どうにかして残りの20人を動かして命令を達成するしかない。
廻りでばけーっと見ている奴らに顎で、ほら、捕まえろ! とジェスチャーして見るが伝わった様子は無い。
今度は机の脚の持ち手部分に顎を添えて固定し、どうにか片手を開ける。
こっちを見ている奴の眼を見ながら、空いた片手を大げさに動かし、空中でネズミを捕まえるジェスチャーをしてみせる。
おっ?
ようやく動き出した。
どうにか伝わったようだ、これで伝わらなかったらどうしようかと思ったぞ。
俺=ネズミをくれる人
そんな図式が奴らの中に出来ているのかどうかはわからないが、どうにか命令の達成が出来そうだ。
完全な分業になるので、俺はひたすらネズミの動きを制限する事を頑張る。
他の奴らは動けないネズミの首を後頭部から掴み捕獲していく。
ただ、生きているネズミは意識があれば当然暴れる。
首を押さえていても前足で引っかかれる位は当たり前におきる。
そんなわけで、折角簡単に捕まえても、その後きちんと拘束できずに逃がしてしまい、それを慌てて追いかけるというハプニングが何件か起こった。
俺が押さえつけているんだから、その間にネズミを気絶させてから捕まえれば良いと俺は思うのだが、こいつらにはそこまで考える頭は無いようだ。
それと、何を勘違いしたのか、折角捕まえたネズミの頭を齧って食い殺してしまったアホがいた。
こいつは命令理解して無いのか?
そいつは、ネズミを食い殺した次の瞬間、強烈な苦痛を首輪から貰ったようで地面にぶっ倒れて泡を吹いて伸びてしまった。
まあ、普通に考えて命令違反だよな。
今回は捕獲を続けている所為か視界中央のカウントは変化しない。
現在何匹目か数えて無かった所為で今一体何匹目なのかさっぱりわからない。
でも、多分、10匹以上は捕まえたはずだ。
昨日と同じパターンならそろそろ俺だけ呼びつけられるタイミングだな。
そんなふうに思っていたが、一向に呼ばれない。
まあ、梃子の原理を使って体重で押さえつけているだけなので、昨日よりも楽なくらいだから俺としては全然問題は無いのだが。
その後、伸びている一人を除いて俺以外の19人が一人二匹ずつ捕獲するまで命令は続いた。

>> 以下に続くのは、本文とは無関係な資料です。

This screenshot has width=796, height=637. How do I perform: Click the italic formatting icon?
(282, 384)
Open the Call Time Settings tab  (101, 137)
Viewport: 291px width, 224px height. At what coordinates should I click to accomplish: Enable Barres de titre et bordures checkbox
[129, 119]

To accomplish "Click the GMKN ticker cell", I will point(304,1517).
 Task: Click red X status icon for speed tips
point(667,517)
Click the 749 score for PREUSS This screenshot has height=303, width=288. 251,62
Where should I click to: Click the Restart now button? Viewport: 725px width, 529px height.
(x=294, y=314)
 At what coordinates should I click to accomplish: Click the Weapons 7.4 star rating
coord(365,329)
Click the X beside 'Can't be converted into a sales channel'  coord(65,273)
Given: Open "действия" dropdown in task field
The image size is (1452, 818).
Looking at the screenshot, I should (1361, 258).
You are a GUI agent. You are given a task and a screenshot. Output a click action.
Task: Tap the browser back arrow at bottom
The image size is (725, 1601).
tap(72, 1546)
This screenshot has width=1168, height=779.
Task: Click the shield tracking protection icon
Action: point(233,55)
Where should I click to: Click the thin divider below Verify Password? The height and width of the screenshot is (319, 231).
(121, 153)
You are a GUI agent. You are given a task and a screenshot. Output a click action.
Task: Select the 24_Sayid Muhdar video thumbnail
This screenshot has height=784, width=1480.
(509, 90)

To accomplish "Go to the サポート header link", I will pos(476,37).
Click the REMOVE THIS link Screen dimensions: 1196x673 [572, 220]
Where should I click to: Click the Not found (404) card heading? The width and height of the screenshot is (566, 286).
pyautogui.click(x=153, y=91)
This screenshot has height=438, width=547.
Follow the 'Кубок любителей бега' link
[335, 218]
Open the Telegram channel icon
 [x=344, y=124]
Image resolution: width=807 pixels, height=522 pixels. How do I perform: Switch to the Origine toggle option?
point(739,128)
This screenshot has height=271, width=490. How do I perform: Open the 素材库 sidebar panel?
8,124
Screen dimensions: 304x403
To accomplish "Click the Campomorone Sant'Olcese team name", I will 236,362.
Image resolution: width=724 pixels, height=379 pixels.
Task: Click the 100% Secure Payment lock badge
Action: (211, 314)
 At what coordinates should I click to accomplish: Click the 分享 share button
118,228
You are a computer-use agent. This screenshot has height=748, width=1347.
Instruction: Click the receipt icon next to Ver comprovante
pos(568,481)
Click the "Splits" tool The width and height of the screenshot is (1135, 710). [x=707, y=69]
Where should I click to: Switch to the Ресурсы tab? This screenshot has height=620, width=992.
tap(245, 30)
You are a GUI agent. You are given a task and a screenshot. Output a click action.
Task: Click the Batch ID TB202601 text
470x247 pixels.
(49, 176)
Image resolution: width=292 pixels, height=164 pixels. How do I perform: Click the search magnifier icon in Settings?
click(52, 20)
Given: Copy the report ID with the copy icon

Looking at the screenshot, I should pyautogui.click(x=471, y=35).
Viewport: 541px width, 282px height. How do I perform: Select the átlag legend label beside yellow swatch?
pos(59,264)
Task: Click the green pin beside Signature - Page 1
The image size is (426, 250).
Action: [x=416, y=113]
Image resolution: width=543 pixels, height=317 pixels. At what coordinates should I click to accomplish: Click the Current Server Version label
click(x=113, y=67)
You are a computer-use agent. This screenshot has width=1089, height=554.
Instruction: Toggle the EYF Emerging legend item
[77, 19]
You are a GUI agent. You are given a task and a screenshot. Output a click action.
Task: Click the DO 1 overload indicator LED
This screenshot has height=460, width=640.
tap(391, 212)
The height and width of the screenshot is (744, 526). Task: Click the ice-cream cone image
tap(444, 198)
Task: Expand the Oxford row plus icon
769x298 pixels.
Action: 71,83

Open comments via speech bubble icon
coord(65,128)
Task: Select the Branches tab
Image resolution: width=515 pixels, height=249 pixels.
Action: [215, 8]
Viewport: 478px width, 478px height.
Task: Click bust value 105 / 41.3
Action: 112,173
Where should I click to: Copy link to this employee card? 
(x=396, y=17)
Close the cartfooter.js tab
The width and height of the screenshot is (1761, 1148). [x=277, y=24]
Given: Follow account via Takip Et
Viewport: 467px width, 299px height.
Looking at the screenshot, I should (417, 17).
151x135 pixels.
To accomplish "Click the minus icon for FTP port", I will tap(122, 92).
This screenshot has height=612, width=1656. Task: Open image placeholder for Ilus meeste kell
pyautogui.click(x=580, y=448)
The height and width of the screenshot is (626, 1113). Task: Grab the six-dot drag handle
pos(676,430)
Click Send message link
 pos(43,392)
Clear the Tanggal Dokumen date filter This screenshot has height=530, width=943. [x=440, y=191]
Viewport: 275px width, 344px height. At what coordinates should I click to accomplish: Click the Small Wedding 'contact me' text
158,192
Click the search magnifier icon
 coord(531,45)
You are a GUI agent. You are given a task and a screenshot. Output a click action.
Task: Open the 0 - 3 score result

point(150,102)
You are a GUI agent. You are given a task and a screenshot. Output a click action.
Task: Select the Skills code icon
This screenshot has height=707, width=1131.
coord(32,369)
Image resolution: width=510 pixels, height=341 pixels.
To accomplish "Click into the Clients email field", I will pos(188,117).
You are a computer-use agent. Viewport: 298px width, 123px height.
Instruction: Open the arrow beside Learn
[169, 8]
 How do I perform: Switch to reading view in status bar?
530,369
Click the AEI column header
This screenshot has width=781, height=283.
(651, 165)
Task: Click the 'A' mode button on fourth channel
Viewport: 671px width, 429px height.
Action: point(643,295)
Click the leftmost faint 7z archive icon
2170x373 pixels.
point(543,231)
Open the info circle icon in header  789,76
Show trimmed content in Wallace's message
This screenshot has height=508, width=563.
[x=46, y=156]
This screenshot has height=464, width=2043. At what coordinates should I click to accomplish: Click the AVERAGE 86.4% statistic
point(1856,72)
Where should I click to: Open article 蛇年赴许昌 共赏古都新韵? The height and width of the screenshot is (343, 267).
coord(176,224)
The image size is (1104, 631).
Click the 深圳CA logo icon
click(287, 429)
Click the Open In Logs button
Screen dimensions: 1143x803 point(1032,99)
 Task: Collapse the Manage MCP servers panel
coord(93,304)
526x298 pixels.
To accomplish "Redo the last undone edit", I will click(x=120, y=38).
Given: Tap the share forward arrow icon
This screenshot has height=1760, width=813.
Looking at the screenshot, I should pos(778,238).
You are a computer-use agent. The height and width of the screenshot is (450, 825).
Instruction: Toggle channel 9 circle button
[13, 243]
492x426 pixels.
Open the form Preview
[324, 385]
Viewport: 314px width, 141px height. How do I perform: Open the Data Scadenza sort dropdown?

つまり、38匹+死んだ一匹の合計39匹が今回の成果だ。
兵士達はどういう判断をしているのか、今回は最後まで俺の行動を黙認した。
うーん、昨日は途中でやめさせたのに、違いは何だろう?
昨日のは訓練で今日のは作業だったとかか?
もしかすると、ネズミを捕まえさせる為に俺達は捕まっているんだろうか?
イヤイヤマサカ、流石にそれは無いと信じたい。
もし、そんな理由なら初日に見た檻みたいなのを閂もどきの前に仕掛けて、好きなだけネズミを捕まえればいいだけだよな?
それにしても、この扉の向こうはどうなっているんだ?
昨日今日と大量のネズミを相手にしたわけだが、扉を閉めない限り途切れることなくネズミ達は突入してくる。
怖いもの見たさで一度向こう側がどうなっているのか見てみたい気はするが理性はやめておけといっている。
まあ、向こう側がネズミだらけだと仮定するなら、俺が逃げ出す時の逃走経路に使えない事は間違いないし、見なくてもいいか。
そういえば、柵が油っぽい物でべとべとなのはもしかするとネズミが勝手にこっち側に侵入しないための対策なのかもな。
兵士達はどこから取り出したのかわからない袋にネズミを一匹ずついれて受け取るとそのまま解散してしまった。
俺は結局自分では一匹も捕まえていないが、俺がネズミを捕まえる補助をしていたのは兵士達も理解しているようで特に咎め立てされなかった。
そして、解散時の命令は昨日と同じ「戻れ」「休め」だった。